* PROBLEM STATEMENT *
For the data below, give again exactly the lines from the one containing "Screen dimensions: 448x375" through the one containing "You are a computer-use agent. Image", both ends included, and no others.

* Source data *
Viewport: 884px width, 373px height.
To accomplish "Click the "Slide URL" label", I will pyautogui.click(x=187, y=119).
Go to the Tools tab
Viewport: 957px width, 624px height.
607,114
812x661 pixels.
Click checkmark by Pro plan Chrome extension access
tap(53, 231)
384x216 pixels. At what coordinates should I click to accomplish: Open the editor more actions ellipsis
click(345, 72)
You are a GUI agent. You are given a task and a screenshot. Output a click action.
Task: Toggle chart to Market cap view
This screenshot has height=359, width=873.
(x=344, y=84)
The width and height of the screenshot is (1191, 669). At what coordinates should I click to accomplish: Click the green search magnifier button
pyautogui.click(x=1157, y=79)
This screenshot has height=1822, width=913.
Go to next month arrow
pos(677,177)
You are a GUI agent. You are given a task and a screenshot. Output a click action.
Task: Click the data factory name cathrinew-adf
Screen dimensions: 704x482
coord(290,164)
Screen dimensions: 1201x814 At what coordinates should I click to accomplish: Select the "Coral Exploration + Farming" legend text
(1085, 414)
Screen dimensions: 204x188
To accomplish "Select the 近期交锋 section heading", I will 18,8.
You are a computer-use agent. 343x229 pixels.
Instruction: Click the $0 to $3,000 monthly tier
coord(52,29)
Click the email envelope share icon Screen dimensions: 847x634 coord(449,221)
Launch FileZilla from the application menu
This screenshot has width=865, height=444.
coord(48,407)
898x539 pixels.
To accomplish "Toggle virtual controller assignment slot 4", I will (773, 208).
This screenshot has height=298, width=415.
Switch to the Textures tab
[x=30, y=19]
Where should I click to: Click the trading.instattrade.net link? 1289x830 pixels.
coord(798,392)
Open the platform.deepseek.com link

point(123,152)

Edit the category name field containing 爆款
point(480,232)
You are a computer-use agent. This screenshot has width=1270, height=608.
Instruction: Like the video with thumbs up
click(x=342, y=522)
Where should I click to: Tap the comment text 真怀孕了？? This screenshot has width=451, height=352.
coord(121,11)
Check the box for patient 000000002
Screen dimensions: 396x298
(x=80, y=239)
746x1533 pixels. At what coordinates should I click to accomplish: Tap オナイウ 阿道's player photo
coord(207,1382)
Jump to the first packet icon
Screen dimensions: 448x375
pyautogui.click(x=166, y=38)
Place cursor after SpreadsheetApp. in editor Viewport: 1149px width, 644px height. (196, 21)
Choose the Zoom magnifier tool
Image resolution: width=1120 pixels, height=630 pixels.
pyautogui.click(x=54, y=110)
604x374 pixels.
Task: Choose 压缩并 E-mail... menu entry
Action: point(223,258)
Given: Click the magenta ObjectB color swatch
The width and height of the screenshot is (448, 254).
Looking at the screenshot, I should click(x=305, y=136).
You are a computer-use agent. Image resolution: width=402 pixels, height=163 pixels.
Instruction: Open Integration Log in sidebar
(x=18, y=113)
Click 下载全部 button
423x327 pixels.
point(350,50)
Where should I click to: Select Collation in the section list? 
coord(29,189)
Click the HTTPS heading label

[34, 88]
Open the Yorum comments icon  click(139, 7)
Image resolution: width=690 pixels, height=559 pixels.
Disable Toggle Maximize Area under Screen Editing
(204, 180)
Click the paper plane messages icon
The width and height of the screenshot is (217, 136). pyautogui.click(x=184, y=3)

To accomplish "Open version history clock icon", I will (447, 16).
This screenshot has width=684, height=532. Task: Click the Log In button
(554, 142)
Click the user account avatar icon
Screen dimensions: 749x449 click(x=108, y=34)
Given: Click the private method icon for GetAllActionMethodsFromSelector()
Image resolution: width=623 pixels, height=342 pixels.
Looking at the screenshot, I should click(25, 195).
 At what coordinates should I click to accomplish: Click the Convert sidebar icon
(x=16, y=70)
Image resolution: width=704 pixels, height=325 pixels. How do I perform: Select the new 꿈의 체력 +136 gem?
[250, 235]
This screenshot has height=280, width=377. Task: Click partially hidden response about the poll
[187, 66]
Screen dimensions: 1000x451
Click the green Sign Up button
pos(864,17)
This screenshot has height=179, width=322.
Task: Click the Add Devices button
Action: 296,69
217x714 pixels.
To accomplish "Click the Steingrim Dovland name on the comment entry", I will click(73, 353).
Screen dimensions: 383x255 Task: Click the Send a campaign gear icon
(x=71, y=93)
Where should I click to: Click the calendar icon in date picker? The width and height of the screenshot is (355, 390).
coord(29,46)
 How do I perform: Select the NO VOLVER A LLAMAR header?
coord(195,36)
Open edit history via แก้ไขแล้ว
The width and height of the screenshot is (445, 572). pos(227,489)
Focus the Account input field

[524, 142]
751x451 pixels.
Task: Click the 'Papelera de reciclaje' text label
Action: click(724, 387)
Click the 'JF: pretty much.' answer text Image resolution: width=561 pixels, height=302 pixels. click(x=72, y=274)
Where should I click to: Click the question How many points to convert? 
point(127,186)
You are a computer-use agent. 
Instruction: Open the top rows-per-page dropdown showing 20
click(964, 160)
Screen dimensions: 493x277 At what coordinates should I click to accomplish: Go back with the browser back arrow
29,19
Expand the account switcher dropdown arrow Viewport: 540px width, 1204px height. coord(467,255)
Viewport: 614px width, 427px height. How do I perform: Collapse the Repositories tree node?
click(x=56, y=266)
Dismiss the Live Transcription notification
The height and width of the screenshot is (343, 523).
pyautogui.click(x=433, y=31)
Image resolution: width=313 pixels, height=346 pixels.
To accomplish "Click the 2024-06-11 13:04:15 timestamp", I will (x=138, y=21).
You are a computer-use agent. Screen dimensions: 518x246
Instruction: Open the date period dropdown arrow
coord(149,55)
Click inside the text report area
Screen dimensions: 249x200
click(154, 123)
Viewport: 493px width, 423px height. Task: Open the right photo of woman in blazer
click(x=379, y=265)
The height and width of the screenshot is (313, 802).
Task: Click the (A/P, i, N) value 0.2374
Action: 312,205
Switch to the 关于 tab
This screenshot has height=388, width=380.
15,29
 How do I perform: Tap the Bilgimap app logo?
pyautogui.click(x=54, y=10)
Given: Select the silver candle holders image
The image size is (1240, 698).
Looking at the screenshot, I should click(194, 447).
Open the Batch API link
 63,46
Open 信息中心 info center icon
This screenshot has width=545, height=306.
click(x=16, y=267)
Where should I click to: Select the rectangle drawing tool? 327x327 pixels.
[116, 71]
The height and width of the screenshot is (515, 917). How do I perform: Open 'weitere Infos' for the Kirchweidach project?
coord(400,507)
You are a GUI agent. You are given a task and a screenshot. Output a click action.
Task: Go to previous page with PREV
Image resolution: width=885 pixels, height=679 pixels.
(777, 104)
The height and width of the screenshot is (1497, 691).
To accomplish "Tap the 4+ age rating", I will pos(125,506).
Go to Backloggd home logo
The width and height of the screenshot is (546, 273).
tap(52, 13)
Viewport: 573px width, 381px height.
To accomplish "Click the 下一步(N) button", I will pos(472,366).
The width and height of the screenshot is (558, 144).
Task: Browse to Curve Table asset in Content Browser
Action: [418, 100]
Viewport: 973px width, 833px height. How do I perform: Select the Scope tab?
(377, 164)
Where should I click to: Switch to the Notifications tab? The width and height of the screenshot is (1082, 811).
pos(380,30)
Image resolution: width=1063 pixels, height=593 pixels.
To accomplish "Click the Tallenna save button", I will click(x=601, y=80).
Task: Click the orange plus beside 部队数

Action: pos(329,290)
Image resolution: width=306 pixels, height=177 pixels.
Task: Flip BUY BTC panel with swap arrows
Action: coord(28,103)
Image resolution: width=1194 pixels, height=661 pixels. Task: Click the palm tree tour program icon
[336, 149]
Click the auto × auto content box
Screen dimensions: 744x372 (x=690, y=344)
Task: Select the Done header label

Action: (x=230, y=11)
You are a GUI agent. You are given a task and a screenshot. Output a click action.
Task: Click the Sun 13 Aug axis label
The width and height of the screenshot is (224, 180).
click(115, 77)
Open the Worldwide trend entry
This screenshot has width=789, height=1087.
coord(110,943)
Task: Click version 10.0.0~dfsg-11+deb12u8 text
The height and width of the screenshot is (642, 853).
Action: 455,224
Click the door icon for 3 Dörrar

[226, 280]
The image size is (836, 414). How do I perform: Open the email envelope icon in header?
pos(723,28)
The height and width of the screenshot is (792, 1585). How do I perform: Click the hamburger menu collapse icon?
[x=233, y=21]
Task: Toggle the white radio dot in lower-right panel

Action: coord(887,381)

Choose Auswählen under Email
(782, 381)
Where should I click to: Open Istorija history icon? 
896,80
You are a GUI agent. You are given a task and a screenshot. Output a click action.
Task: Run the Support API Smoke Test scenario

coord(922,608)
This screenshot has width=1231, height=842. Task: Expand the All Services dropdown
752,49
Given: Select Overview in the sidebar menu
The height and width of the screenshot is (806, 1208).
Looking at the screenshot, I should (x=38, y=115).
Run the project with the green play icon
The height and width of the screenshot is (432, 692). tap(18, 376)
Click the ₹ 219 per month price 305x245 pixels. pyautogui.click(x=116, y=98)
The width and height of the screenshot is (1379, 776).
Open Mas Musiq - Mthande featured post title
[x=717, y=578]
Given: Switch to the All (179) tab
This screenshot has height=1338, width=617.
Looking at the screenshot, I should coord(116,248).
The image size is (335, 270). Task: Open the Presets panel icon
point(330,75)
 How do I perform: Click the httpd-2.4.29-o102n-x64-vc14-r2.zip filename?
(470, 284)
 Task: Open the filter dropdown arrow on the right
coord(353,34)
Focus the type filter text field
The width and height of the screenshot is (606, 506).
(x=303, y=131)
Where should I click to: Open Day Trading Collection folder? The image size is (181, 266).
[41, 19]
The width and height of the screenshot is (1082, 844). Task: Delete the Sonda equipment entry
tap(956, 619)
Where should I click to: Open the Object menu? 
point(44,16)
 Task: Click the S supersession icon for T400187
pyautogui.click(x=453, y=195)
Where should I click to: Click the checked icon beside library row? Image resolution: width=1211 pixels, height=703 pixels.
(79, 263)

* RESULT OF THE EXERCISE *
Screen dimensions: 448x375
pyautogui.click(x=166, y=38)
Place cursor after SpreadsheetApp. in editor Viewport: 1149px width, 644px height. (196, 21)
Choose the Zoom magnifier tool
Image resolution: width=1120 pixels, height=630 pixels.
pyautogui.click(x=54, y=110)
604x374 pixels.
Task: Choose 压缩并 E-mail... menu entry
Action: point(223,258)
Given: Click the magenta ObjectB color swatch
The width and height of the screenshot is (448, 254).
Looking at the screenshot, I should click(x=305, y=136).
You are a computer-use agent. Image resolution: width=402 pixels, height=163 pixels.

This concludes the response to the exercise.